Interviews stress me. There’s no predicting what the host will ask. Sometimes they haven’t read the book, so I spend the whole interview trying to untangle what it’s really about from what the host thinks it’s about based on the title or cover material. Other times, they’ve read the book but have specific questions about parts of the book I’ve forgotten. Add to that the time constraints! A typical radio interview lasts only ten or fifteen minutes, including breaks for commercials and station identification. Invariably there’s a final question that begins, “In the thirty seconds before we break, can you explain …”

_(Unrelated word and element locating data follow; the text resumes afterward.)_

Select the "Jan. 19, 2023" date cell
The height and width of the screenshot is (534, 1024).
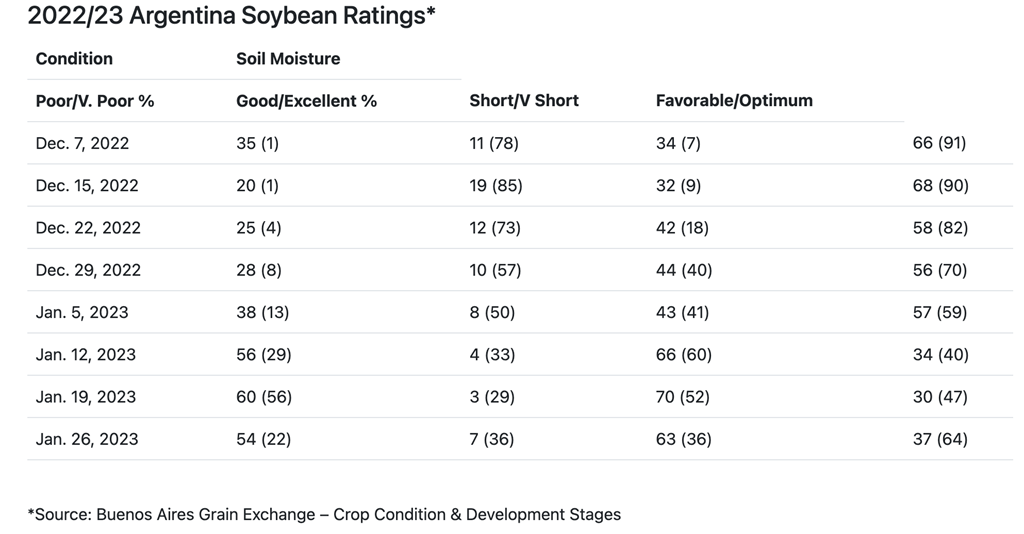tap(86, 397)
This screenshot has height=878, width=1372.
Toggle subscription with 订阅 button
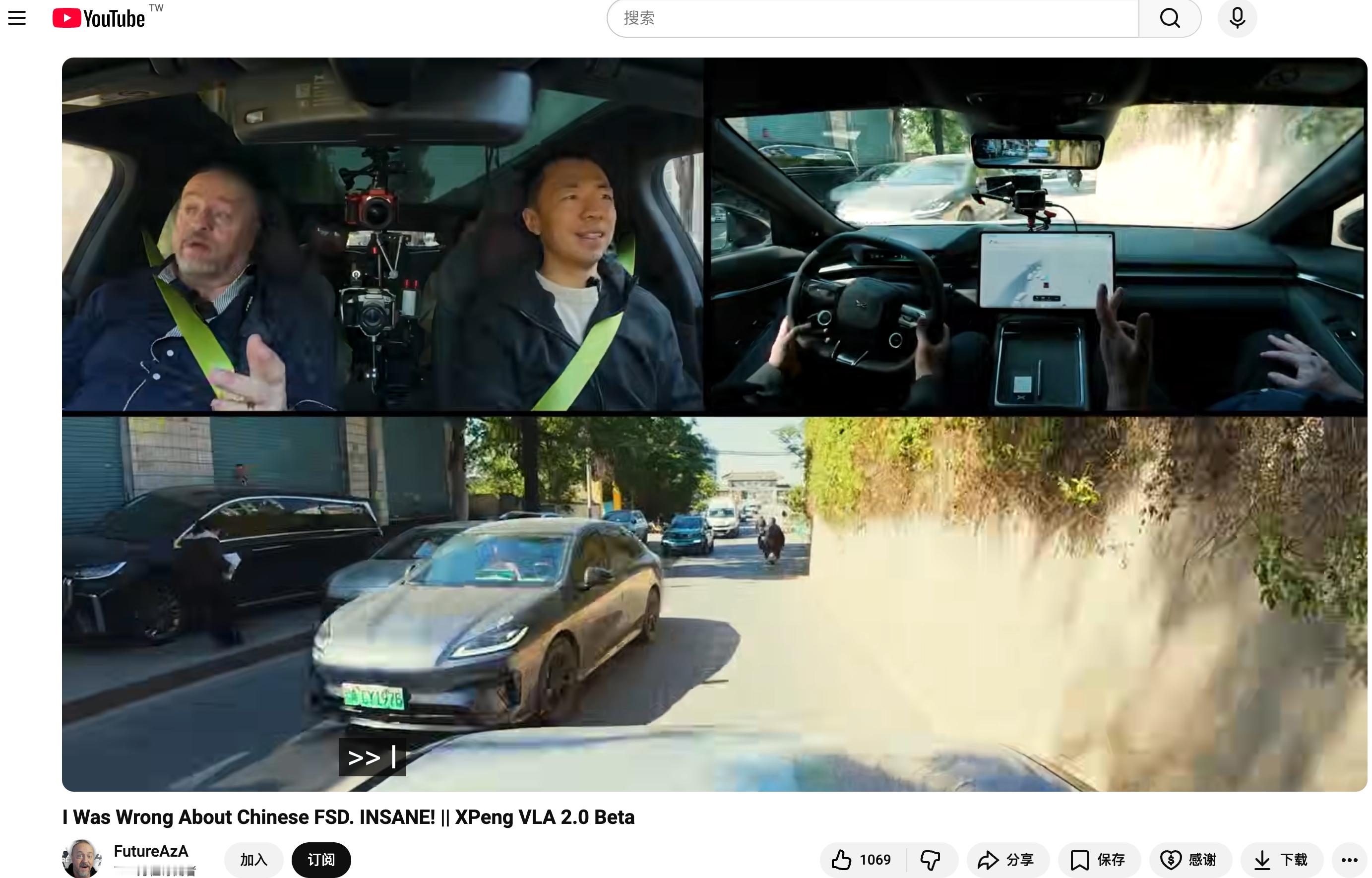[x=321, y=859]
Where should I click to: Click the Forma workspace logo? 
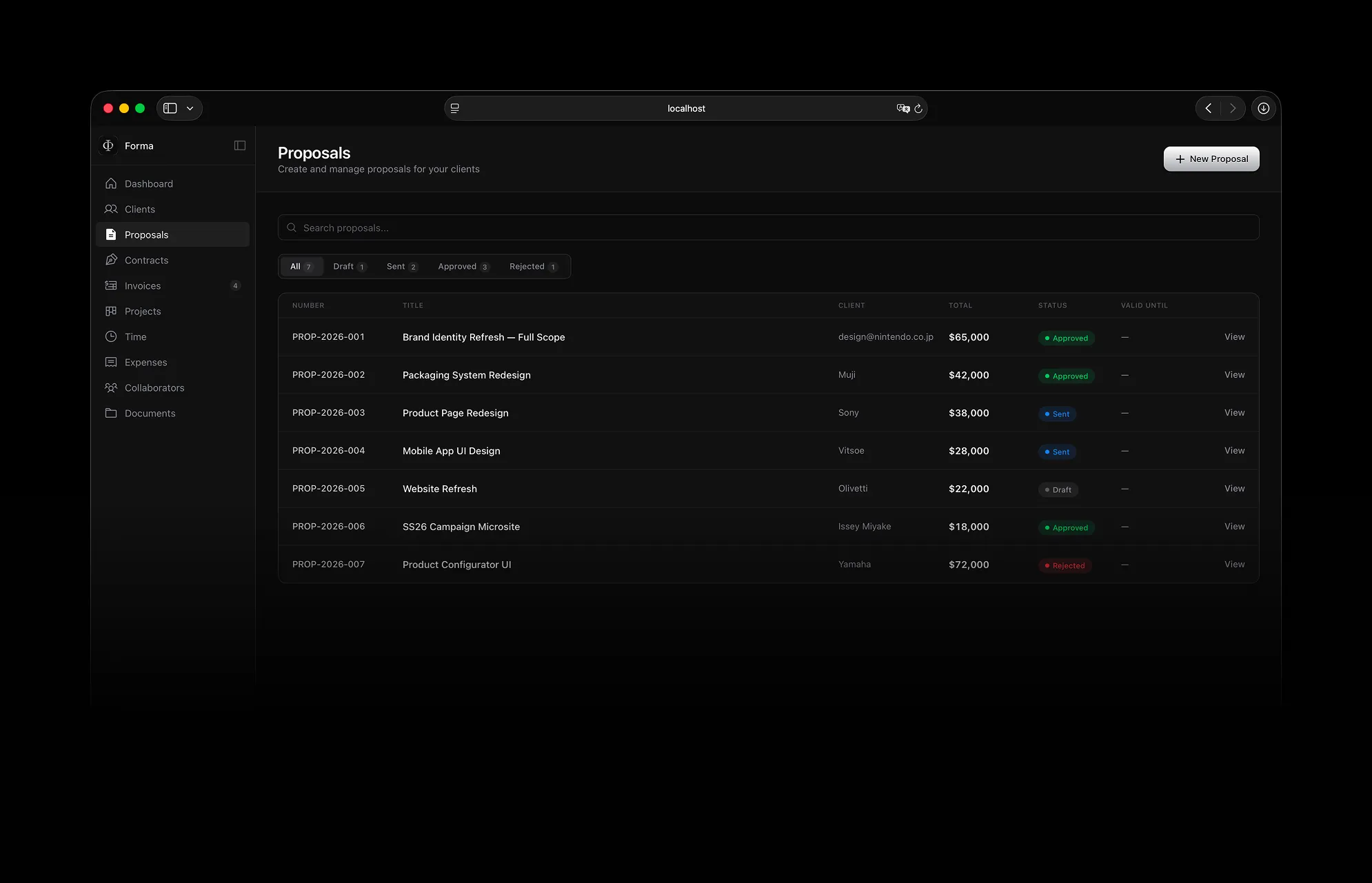pyautogui.click(x=108, y=145)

The worst part of radio interviews is that I’m very picky about how I say what I say—which is why I’m a writer and not a speaker. As a writer, you can revise your thoughts, or delete them entirely. In an interview, you’re committed to whatever crazy business emerges from your mouth in the moment.
Or maybe an even worse part of radio interviews is my general antipathy to self-promotion. Why can’t I just write, I wail inwardly, and leave that part of the publishing process to someone else?
To calm myself, I imagined the Father actually speaking the words of the Psalm to me: “You’re my daughter; today I have become your father.”
What a thrilling thought! The God of all creation as my actual parent.
When I got to God’s invitation in the very next line, though, I faltered: “Ask me, and I will make the nations your inheritance, the ends of the earth your possession.”
Whoa, I thought. The Bible notes must be right. The unidentified “I” of the passage must be David or some Davidic king or even Jesus himself. Anyone but me.
“But you write books,” I sensed or imagined the Father saying. “Just ask. I’ll give you nations of readers.”
Asking for that was too awful to imagine—however much I might want it. I couldn’t pray the words, not even in the secrecy of my mind.
Just then, the radio host’s voice intervened. Ten minutes later, I hung up.
I was still thinking, That went okay. I didn’t embarrass myself that badly, when the host called back to thank me personally.
“I’m sure people everywhere have said this,” she said, “but your books really minister to me.”
People everywhere. Answers to my prayers rarely come so immediately or unambiguously. Or maybe they do, but I return so quickly to not expecting God to respond that I don’t notice when he does. Or maybe I don’t really dare to pray with abandon—and thereby reveal to my own Father what’s really in my heart.